Check every line of the data below for the word "checkbox", then give only the number of lines that have it.
========
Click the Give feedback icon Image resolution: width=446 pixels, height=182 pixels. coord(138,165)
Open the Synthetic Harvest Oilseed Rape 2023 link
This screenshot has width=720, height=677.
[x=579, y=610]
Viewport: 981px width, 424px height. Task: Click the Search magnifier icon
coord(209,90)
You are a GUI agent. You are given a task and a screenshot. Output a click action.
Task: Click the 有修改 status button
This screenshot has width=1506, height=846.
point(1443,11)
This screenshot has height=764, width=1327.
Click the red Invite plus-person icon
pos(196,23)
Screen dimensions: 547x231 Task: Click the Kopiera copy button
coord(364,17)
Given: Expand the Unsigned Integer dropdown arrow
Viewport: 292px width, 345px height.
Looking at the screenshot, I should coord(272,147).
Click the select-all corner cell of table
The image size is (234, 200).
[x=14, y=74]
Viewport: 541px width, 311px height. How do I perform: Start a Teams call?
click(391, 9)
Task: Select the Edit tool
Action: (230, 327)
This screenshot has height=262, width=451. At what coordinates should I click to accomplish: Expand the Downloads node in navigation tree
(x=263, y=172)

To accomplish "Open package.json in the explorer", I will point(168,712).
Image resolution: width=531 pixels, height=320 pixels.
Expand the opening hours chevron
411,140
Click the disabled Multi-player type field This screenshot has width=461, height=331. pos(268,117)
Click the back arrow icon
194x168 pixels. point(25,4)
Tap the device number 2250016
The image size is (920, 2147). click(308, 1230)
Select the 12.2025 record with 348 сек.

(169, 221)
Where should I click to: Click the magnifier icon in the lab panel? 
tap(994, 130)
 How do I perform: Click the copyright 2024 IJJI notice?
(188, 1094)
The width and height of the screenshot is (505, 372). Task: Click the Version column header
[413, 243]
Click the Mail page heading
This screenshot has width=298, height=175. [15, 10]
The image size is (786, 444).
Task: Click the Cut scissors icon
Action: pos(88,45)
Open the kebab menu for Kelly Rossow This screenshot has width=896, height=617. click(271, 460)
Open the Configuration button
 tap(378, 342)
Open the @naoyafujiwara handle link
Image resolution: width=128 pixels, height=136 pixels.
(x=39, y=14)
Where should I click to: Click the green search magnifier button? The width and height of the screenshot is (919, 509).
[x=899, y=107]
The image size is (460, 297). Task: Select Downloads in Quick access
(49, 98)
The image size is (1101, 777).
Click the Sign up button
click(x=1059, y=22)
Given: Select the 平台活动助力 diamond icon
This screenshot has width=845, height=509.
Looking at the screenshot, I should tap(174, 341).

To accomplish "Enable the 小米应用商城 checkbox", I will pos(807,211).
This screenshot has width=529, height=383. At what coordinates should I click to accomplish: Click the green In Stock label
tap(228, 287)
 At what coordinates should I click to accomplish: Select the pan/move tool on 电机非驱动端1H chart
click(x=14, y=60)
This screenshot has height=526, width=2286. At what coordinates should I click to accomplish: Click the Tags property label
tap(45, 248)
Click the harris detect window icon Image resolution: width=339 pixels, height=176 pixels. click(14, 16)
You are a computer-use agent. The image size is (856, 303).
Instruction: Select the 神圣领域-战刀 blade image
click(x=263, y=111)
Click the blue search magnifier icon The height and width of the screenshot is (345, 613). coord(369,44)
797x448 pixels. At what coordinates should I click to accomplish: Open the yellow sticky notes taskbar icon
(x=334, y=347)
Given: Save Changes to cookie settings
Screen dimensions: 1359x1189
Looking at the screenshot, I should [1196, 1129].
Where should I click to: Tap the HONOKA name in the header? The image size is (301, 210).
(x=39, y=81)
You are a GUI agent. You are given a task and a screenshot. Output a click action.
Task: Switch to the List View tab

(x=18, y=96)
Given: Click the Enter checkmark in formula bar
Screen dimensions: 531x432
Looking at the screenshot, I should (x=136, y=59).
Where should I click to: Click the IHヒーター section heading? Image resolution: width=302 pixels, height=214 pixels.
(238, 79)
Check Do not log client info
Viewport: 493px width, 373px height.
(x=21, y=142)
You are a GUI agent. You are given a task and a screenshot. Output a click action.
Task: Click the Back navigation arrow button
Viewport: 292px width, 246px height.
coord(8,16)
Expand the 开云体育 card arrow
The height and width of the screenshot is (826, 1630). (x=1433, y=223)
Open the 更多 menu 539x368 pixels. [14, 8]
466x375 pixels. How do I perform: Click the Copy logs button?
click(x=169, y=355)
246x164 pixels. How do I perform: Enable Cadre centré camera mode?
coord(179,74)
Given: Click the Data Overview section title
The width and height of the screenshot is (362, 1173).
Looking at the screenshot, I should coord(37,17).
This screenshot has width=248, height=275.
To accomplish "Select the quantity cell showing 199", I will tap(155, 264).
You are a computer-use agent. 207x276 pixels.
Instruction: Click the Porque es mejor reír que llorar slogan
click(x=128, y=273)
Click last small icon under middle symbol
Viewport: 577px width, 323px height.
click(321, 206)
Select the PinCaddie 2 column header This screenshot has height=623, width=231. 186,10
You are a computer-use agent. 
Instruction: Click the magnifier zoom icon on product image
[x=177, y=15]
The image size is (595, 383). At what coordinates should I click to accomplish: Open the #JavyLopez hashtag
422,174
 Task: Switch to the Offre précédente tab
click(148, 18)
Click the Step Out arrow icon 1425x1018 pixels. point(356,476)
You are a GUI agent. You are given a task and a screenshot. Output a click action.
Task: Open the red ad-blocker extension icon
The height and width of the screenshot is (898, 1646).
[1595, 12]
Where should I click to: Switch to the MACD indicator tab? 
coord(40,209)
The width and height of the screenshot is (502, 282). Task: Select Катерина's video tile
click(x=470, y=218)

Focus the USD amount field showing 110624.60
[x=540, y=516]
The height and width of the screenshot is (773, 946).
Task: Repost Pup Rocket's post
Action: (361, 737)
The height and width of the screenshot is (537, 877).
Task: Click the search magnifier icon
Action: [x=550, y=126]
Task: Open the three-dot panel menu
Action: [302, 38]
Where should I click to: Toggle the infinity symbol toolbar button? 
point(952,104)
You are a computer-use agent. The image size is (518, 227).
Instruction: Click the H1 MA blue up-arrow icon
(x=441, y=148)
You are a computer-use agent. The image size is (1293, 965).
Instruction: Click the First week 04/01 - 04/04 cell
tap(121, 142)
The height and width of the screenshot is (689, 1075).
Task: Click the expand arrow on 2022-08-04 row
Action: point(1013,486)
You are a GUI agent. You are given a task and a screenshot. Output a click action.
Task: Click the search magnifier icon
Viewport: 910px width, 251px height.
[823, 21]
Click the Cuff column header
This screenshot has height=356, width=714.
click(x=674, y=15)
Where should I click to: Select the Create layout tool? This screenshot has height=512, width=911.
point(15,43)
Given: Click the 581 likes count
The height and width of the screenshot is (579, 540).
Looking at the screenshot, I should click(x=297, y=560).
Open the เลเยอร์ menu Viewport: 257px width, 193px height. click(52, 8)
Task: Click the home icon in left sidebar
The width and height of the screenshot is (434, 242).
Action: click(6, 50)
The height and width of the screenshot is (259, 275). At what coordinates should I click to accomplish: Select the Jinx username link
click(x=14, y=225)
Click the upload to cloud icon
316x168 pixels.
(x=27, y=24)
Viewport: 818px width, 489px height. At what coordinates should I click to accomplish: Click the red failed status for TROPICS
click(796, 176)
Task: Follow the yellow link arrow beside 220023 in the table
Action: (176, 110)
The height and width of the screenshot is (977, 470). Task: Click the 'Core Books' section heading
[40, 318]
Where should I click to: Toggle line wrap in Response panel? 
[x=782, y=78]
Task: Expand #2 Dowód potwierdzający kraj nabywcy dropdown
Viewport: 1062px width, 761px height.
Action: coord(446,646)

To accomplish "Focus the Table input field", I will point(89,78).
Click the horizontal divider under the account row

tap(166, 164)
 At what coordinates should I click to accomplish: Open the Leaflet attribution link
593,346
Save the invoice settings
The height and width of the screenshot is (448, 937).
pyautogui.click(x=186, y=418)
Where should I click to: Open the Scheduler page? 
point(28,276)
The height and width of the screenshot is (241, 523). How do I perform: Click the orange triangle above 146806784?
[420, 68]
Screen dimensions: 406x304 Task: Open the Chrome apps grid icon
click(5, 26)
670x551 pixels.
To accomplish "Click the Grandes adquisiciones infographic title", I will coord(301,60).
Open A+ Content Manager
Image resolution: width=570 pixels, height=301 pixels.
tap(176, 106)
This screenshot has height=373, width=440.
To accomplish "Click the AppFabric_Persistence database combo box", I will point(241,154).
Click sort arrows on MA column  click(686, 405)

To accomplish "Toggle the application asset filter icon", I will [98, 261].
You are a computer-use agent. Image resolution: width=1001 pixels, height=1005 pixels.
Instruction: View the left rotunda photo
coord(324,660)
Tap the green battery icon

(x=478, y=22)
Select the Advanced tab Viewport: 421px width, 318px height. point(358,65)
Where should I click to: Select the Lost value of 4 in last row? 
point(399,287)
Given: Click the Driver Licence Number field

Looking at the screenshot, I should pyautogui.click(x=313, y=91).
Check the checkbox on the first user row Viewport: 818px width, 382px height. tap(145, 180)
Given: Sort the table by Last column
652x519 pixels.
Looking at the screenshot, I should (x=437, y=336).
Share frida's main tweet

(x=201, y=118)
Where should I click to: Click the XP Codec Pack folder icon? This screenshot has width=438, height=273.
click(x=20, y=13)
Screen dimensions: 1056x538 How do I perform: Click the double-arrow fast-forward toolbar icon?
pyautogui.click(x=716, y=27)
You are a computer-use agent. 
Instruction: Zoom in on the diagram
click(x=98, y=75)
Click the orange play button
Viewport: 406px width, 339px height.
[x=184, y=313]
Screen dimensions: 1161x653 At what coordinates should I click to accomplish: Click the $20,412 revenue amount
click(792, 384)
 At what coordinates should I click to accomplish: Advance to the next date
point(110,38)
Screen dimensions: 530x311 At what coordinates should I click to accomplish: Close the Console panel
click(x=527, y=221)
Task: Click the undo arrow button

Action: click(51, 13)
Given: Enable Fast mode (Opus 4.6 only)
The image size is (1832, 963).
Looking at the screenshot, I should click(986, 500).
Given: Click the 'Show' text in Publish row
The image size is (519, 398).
========
Output of the task.
2